A while back I retweeted a Vintage Space video about Apollo 8, mentioning that it is my favorite of the NASA Apollo missions.
Here are some of the reasons why it's my favorite...
First and foremost, it was the first time a manned mission left Earth orbit and went into translunar space. The three men of Apollo 8, Jim Lovell, Frank Borman, and William Anders were the first to point their spacecraft away from Earth and truly go out into space. And they were relying on the Moon's gravity to capture them and keep the spacecraft from sailing out into deep space with no hope of return. Imagine knowing that you're going to do that, relying on engineers and 1960s-era computing power to get everything right. One mistake, one missed digit in the guidance computer and you sail past the Moon and into certain death. And these three men got on top of that rocket and did it.
In the process they became the first humans to leave Earth orbit, the first to orbit the Moon, the first to see the far side of the Moon (there is no dark side, that's not how orbits work), the first to see – and photograph – the Earthrise from the Moon, and, thankfully, the first to return from the Moon.

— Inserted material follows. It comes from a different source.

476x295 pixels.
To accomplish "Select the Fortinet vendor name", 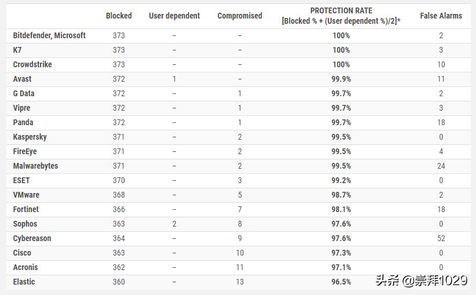I will click(x=26, y=209).
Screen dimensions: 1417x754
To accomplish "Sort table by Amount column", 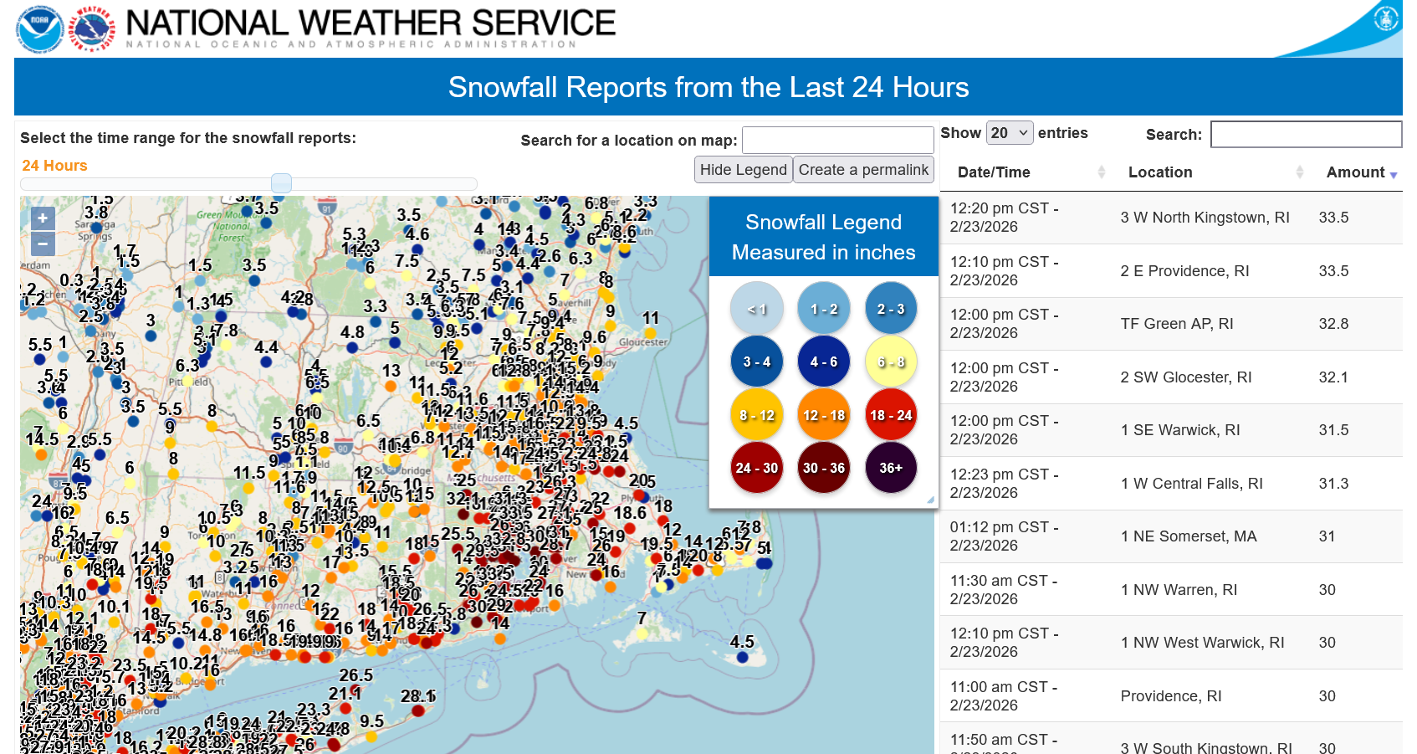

Second, the flight patch for Apollo 8 is perfect. It’s an eight looping around the Earth and the Moon in a simplified version of their flight plan. Jim Lovell sketched the insignia during a training flight and a Houston-area artist finalized it. It is one of those rare designs that seems so simple and yet so meaningful.
They saved Christmas!
You can see the Apollo 8 capsule in the Museum of Science and Industry in Chicago. That is definitely on my must-see list.